__Tarefas escritas__.
**A)** Segundo o texto sobre o debate no festival, por que os organizadores do Festival Internacional de Literatura da Paraíba merecem ter sua ousadia reconhecida? Responda em uma a três frases.
**B)** Prossiga com o texto sobre o debate no festival a partir da última frase apresentada, mantendo o mesmo tom.

__Texto fornecido__.
☆ ☆ ☆ ☆ ☆ ☆ ☆

Não havia propriamente uma mesa. Éramos quatro, dispostos em um semicírculo, em simpáticas poltronas, lembrando pequenos tronos, para debatermos sobre a notícia jornalística como matéria sensível da democracia, coordenados pela competência da presidente da Empresa Paraibana de Comunicação, Naná Garcez.
E de saída temos que reconhecer a ousadia dos organizadores do Festival Internacional de Literatura da Paraíba: Compor uma mesa, num festival pleno depoéticas, encantamentos, estrelas literárias, um debate sobre um tema ao mesmo tempo tão complexo, tão duro, tão urgente.
Falar sobre democracia e jornalismo na histórica e bela igreja de São Francisco, uma casa em reconstrução, tem um halo simbólico difícil de descrever. A imponência da capela, o eco das nossas vozes, o silêncio da reduzida plateia, como que sussurrava alguma coisa, para uma sociedade plantada no presente, inebriada pelo progresso tecnológico, pelo perpétuo divertimento das mídias, incapaz de fazer o gesto da escuta das vozes ancestrais, incapaz de reconhecer a inteligência dos povos originários, fascinada pelos usos imediatistas da “inteligência artificial”.

☆ ☆ ☆ ☆ ☆ ☆ ☆

__Trechos da listagem__.
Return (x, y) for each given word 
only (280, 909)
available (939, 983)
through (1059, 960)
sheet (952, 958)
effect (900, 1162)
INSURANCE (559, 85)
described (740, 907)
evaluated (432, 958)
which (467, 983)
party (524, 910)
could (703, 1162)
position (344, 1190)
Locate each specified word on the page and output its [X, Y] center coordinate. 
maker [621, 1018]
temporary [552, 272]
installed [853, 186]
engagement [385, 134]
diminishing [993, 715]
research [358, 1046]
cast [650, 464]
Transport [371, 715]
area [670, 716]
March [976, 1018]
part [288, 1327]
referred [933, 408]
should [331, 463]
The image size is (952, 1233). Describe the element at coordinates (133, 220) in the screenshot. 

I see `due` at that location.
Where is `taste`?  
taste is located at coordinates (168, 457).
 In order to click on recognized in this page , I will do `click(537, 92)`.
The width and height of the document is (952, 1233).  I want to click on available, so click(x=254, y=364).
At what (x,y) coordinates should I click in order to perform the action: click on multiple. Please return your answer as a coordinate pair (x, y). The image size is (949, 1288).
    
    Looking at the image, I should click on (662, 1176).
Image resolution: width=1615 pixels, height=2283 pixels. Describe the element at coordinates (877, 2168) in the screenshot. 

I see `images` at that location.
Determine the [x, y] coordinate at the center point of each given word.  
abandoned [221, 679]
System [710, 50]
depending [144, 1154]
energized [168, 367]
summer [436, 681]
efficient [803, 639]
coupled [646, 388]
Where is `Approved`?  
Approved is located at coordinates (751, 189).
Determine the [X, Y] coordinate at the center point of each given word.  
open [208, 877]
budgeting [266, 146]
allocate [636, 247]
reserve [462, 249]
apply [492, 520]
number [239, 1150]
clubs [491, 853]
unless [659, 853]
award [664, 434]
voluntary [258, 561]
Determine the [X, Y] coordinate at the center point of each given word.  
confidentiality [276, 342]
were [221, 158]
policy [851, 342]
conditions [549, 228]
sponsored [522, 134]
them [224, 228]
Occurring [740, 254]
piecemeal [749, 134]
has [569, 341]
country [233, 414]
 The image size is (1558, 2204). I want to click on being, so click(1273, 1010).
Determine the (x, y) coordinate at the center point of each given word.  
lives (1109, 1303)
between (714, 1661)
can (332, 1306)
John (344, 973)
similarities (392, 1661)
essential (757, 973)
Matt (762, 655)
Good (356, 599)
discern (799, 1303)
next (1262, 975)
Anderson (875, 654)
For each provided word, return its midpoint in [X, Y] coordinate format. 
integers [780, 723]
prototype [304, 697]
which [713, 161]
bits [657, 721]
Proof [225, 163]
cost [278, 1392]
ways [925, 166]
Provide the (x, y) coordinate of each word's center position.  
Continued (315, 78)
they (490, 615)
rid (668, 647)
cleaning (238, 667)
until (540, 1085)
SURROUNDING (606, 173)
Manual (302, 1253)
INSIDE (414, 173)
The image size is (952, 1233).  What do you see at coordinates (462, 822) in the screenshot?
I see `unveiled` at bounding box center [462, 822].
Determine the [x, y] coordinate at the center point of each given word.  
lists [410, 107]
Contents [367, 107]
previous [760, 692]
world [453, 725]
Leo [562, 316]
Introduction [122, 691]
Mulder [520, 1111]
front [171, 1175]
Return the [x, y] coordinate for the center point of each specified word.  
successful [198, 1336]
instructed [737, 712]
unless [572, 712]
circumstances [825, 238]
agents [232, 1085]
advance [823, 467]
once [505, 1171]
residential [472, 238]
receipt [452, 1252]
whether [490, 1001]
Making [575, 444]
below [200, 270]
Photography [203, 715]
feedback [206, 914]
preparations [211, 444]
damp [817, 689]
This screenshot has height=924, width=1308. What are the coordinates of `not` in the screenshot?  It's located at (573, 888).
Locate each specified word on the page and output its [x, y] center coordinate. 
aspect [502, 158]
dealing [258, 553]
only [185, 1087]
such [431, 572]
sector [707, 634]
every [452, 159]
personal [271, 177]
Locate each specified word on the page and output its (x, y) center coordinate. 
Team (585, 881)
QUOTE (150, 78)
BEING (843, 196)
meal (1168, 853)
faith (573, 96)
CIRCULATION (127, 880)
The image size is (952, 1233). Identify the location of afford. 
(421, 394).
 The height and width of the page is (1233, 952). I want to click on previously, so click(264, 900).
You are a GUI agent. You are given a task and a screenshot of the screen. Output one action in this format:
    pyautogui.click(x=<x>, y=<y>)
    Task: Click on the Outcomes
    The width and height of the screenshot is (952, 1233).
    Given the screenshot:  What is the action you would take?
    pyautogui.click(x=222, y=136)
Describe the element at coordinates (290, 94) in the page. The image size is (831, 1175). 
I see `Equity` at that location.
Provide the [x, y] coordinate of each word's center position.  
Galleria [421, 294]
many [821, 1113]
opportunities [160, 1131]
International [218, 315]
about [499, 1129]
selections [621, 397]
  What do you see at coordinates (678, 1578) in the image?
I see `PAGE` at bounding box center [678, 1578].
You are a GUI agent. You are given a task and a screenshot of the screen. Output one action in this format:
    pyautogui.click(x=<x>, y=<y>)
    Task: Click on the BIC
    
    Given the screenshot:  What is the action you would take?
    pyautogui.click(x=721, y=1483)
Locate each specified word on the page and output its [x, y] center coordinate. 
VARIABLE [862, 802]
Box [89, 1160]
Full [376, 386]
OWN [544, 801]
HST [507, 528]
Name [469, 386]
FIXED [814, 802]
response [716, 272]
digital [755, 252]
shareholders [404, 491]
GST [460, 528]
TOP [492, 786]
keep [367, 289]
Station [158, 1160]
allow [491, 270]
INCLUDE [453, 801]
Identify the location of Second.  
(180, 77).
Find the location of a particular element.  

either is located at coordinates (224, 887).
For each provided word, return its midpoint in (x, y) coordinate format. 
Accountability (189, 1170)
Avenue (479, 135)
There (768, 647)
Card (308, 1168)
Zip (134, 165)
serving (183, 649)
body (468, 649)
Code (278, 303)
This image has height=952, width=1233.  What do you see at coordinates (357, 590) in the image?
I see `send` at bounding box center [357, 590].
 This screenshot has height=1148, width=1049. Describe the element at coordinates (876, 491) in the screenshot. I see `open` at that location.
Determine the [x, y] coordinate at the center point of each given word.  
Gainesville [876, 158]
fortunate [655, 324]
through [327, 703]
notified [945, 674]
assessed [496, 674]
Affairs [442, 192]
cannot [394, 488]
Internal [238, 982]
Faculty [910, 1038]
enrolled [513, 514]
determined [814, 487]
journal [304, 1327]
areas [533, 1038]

☆ ☆ ☆ ☆ ☆ ☆ ☆

__Resultados esperados__.
**A)** Porque, num festival repleto de poéticas, encantamentos e estrelas literárias, eles montaram uma mesa para debater um tema ao mesmo tempo tão complexo, tão duro e tão urgente: a notícia jornalística como matéria sensível da democracia.

**B)**
E havia um segundo desafio: Teríamos que falar após a concorrida mesa sobre literatura e poesia, um debate que reuniu nomes como Bráulio Tavares, Itamar vieira Júnior e a poetisa oficial de São José do Egito. Confesso que senti inveja, confesso que eu desejaria estar naquela mesa. Isto porque eu não entregaria à plateia, palavras alegres, frases bonitas de si dizer, mas antes, entregaria palavras feitas de urgência à antiga capela.
Me escutei falando, e pensei que houvesse me transmudado num padre velho, fazendo seu sermão de sexta-feira, a denunciar um jornalismo de superfície, esvaziado das pluralidades da cultura, a sofrer por uma democracia frágil, fraturada por um modelo civilizatório fundado na ganância, na submissão da natureza até as últimas consequências, em adoração ao deus do mercado de consumo e do lucro.
E porque nossas ideias não são somente nossas, mas, como diria Bakhtin, alimentam-se de todo um auditório social que nos assiste de dentro de nós mesmos, mobilizei Serge Latouche, com sua lúcida obra sobre o modelo civilizatório atual e a ocidentalização do mundo onde a sociedade celebra a raça branca, a religião cristã, o modelo econômico capitalista, empurrando para a invisibilidade da cultura, tudo aquilo que não se enquadra nessa moldura civilizatória.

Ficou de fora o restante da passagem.